━━━━━ Document passage

Saudi Arabia’s oil giant Aramco has told at least five refiners in North Asia that it would supply the full crude oil volumes by contract next month, Reuters reported on Monday, quoting sources familiar with the plans.

Aramco, the world’s top crude oil exporter, will ship the full volumes North Asian refiners have asked for under their term contracts despite the extended production cut.

Last week, Saudi Arabia said it would extend its 1 million barrels per day (bpd) cut through December. The move reinforces “the precautionary efforts made by OPEC Plus countries with the aim of supporting the stability and balance of oil markets,” the Kingdom says.

A day later, the Kingdom announced yet another increase in its official selling prices (OSPs) for its crude going to Asia in October. The price of Saudi Arabia’s flagship crude grade, Arab Light, was raised by $0.10 cents per barrel to $3.60 a barrel over the Oman/Dubai average, the Middle Eastern benchmark, off which grades going to Asia are being priced.

━━━━━━━━━━
━━━━━ Data section

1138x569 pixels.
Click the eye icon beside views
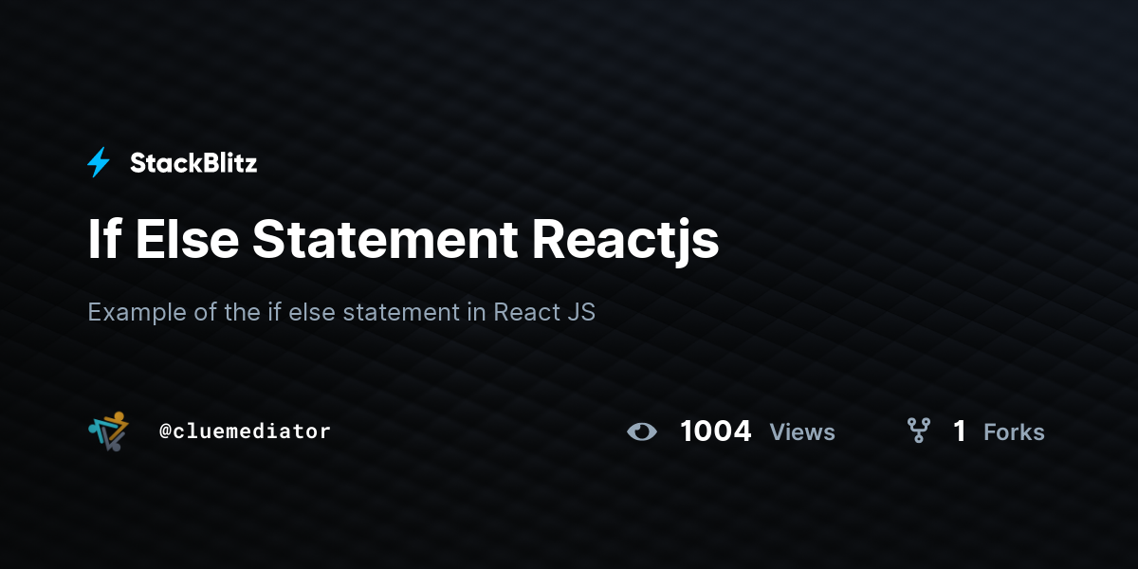pos(642,431)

━━━━━━━━━━

__Objective__
Quote the Aramco article above word for word, starting with "A day later, the" and going on through "are being priced.".

__Reply to the task__
A day later, the Kingdom announced yet another increase in its official selling prices (OSPs) for its crude going to Asia in October. The price of Saudi Arabia’s flagship crude grade, Arab Light, was raised by $0.10 cents per barrel to $3.60 a barrel over the Oman/Dubai average, the Middle Eastern benchmark, off which grades going to Asia are being priced.